Stelios Tsampas said:
I guess what I am saying only works if I consider type theory a self-contained foundations for math, hence for category theory, which I absolutely do. I feel no need to interpret anything beyond the confines of type theory/Agda itself.
But then Set
isn't enough internally for programming language semantics, as the OP talked about. That's the main problem with set-based foundations
Josselin Poiret said:
Stelios Tsampas said:
I guess what I am saying only works if I consider type theory a self-contained foundations for math, hence for category theory, which I absolutely do. I feel no need to interpret anything beyond the confines of type theory/Agda itself.
But then
Set
isn't enough internally for programming language semantics, as the OP talked about. That's the main problem with set-based foundations
What is the problem with Set
?
Dylan Braithwaite said:
I think there's no problem with that. But when you're comparing Haskell with Agda, and discussing why it's easier to define a syntactic category for Agda than it is for Haskell (as we were above), then you have to work externally to Agda's type theory. Which means that you have to distinguish between a category and a
Categories.Category
, and between the syntactic notion of an Agda type and a termX : Set
in Agda.
Well, maybe the question can be phrased as "Are there acceptable foundations under which Haskell/Agda form categories", so I'm not 100% convinced that you have to. But I hear you.
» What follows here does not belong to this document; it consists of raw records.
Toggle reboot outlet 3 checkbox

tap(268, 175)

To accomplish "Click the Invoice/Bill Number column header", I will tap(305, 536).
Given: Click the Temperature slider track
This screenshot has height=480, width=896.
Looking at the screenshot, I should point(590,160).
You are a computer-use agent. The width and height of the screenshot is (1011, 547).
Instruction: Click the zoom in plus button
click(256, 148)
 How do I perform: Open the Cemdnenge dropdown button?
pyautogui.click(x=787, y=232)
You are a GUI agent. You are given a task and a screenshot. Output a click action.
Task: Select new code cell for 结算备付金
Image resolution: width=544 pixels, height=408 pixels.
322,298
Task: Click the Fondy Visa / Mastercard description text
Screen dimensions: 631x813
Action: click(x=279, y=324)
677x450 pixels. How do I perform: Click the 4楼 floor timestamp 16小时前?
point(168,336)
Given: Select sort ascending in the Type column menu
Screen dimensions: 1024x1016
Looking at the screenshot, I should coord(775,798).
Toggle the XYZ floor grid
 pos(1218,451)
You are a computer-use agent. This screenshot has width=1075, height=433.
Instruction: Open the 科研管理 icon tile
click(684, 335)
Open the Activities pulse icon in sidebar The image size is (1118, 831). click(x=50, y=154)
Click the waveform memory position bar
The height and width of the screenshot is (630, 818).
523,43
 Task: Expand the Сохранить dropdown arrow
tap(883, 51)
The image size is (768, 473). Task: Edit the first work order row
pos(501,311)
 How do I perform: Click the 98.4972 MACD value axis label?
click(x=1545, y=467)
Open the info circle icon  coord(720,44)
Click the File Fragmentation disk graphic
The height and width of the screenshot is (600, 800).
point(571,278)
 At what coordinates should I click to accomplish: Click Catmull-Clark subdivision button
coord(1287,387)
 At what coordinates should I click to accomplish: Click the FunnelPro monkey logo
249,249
Note that while Agda itself can only show countably many things inhabit Set o
for any given level o
(and we never ever talk about 'all' Set
s as that collection does not want to exist), that doesn't imply that most natural models are countable. Incompleteness is rampant in these waters, so who knows what the size of the 'true' things really is; we just know that the size of all the provable ones is indeed countable.